● **The request**
Copy out, character for character, the part of the entries that opens with the line containing "Task: Open Boban Samuel's profile picture" and runs through the final entry, including both ends.

● **Records to use**
+++++

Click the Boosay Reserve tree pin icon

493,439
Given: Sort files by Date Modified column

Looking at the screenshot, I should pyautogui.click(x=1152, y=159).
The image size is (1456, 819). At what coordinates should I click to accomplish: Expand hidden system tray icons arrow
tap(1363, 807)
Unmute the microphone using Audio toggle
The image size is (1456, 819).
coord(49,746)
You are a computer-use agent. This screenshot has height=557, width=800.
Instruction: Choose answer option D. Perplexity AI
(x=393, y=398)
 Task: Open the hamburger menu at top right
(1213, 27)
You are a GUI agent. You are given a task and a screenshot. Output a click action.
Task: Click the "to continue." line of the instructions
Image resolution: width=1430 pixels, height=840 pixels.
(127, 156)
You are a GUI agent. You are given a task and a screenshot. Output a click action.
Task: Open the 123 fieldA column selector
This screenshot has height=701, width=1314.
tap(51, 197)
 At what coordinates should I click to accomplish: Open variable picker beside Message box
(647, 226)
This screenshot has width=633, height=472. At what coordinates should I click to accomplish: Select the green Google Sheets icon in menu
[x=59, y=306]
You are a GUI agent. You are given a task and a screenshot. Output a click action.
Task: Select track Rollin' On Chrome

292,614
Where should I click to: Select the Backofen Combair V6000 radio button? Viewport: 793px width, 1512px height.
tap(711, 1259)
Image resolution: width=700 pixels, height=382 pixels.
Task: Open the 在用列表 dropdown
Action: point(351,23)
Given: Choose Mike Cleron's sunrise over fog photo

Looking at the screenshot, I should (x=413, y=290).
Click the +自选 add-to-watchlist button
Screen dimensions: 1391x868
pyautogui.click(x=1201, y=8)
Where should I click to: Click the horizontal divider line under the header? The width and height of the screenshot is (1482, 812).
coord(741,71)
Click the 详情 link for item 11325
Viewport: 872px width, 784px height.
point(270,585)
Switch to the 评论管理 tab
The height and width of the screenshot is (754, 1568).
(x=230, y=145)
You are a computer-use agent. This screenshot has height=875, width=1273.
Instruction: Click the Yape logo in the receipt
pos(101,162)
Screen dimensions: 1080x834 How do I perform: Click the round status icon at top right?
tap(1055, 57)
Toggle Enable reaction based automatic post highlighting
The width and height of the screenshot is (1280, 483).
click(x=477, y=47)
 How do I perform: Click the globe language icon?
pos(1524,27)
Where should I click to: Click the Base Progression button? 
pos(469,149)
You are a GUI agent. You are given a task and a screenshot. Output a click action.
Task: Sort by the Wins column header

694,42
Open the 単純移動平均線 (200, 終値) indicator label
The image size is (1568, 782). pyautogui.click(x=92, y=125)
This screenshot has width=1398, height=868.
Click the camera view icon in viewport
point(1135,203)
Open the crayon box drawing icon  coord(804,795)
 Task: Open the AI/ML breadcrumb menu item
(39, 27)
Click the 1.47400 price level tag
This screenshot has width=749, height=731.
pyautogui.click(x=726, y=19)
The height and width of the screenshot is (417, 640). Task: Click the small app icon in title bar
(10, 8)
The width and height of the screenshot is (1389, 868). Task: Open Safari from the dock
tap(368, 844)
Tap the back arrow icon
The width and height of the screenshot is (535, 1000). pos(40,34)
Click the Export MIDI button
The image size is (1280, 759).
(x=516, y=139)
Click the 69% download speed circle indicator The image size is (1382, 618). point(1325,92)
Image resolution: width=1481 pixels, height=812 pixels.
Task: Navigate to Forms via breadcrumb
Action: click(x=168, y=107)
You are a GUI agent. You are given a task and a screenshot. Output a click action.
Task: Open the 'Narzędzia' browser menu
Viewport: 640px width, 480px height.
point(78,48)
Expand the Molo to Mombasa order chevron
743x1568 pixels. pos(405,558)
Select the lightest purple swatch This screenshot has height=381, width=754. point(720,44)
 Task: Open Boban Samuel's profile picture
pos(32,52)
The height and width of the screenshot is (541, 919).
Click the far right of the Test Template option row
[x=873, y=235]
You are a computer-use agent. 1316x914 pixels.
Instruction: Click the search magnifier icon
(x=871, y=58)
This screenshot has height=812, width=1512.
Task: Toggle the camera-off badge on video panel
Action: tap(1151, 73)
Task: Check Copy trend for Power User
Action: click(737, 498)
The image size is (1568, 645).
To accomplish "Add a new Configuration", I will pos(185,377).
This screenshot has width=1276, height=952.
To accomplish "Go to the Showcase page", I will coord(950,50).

+++++

● **The result**
 Task: Open Boban Samuel's profile picture
pos(32,52)
The height and width of the screenshot is (541, 919).
Click the far right of the Test Template option row
[x=873, y=235]
You are a computer-use agent. 1316x914 pixels.
Instruction: Click the search magnifier icon
(x=871, y=58)
This screenshot has height=812, width=1512.
Task: Toggle the camera-off badge on video panel
Action: tap(1151, 73)
Task: Check Copy trend for Power User
Action: click(737, 498)
The image size is (1568, 645).
To accomplish "Add a new Configuration", I will pos(185,377).
This screenshot has width=1276, height=952.
To accomplish "Go to the Showcase page", I will coord(950,50).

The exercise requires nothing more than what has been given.